Z ryb słodkowodnych warto zainteresować się szczupakiem, sandaczem, pstrągiem strumieniowym czy okoniem.
Przygotowywane posiłki nie powinny być smażone na oleju. Zamiast tego przygotujmy ryby pieczone, gotowane (w tym też i na parze) albo duszone. Dieta rybna nie jest przesadnie rygorystyczna; przestrzegając jej należy, poza dwoma posiłkami rybnymi, konsumować również trzy inne, lekkostrawne posiłki dziennie (razem pięć), a między posiłkami pić dużo wody, zielonej herbaty i soków owocowych.
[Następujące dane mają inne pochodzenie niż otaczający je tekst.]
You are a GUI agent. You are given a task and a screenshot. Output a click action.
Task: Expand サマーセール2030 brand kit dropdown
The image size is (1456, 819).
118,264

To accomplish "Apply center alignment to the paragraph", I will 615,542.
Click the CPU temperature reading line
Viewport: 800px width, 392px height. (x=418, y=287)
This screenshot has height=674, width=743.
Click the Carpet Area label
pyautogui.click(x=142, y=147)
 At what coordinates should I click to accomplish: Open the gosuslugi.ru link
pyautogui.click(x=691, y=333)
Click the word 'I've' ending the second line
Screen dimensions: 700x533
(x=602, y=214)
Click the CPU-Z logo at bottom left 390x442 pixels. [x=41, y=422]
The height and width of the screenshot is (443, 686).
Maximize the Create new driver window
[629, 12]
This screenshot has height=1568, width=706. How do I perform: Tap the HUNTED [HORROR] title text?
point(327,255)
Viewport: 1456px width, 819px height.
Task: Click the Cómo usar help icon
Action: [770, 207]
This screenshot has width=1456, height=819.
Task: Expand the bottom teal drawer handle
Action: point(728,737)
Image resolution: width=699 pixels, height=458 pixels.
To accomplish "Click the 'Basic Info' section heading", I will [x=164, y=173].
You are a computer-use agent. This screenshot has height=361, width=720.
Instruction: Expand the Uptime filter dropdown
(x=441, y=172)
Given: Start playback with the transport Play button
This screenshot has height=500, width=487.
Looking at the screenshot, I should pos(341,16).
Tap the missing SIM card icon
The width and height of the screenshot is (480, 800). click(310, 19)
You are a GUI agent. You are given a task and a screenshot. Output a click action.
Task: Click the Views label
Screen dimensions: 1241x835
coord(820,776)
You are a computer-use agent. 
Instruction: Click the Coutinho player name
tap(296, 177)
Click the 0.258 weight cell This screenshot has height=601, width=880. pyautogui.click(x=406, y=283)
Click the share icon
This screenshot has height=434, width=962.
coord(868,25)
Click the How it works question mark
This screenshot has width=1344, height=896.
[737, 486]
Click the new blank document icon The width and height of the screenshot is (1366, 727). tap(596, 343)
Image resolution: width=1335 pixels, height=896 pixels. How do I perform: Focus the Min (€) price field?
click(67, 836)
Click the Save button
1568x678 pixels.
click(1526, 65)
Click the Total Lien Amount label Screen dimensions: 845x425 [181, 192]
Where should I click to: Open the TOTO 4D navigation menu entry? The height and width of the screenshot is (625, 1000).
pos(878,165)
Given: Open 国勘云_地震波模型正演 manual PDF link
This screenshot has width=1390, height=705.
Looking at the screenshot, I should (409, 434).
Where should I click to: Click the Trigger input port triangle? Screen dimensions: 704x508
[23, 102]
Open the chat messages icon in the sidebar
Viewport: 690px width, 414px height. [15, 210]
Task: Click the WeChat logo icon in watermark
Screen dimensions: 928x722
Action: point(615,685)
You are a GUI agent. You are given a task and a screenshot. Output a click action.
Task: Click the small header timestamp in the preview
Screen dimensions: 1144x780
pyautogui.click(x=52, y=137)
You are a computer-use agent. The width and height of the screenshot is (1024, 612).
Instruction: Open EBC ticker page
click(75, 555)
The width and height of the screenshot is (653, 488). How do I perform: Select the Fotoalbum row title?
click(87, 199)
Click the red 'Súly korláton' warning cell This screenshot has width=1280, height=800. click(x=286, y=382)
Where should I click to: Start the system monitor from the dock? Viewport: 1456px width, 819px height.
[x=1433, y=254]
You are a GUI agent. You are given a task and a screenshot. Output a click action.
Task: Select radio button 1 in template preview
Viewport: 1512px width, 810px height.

Musimy również odstawić słodycze i cukier oraz ograniczyć sól i produkty odzwierzęce inne niż ryby.
Jednym z klasycznych dań diety rybnej jest pstrąg pieczony w ziołach. Rybę nacieramy małą ilością soli z tymiankiem i innymi ulubionymi ziołami, a po skropieniu oliwą i sokiem z cytryny owijamy w folię aluminiową i pieczemy pół godziny w 220°C.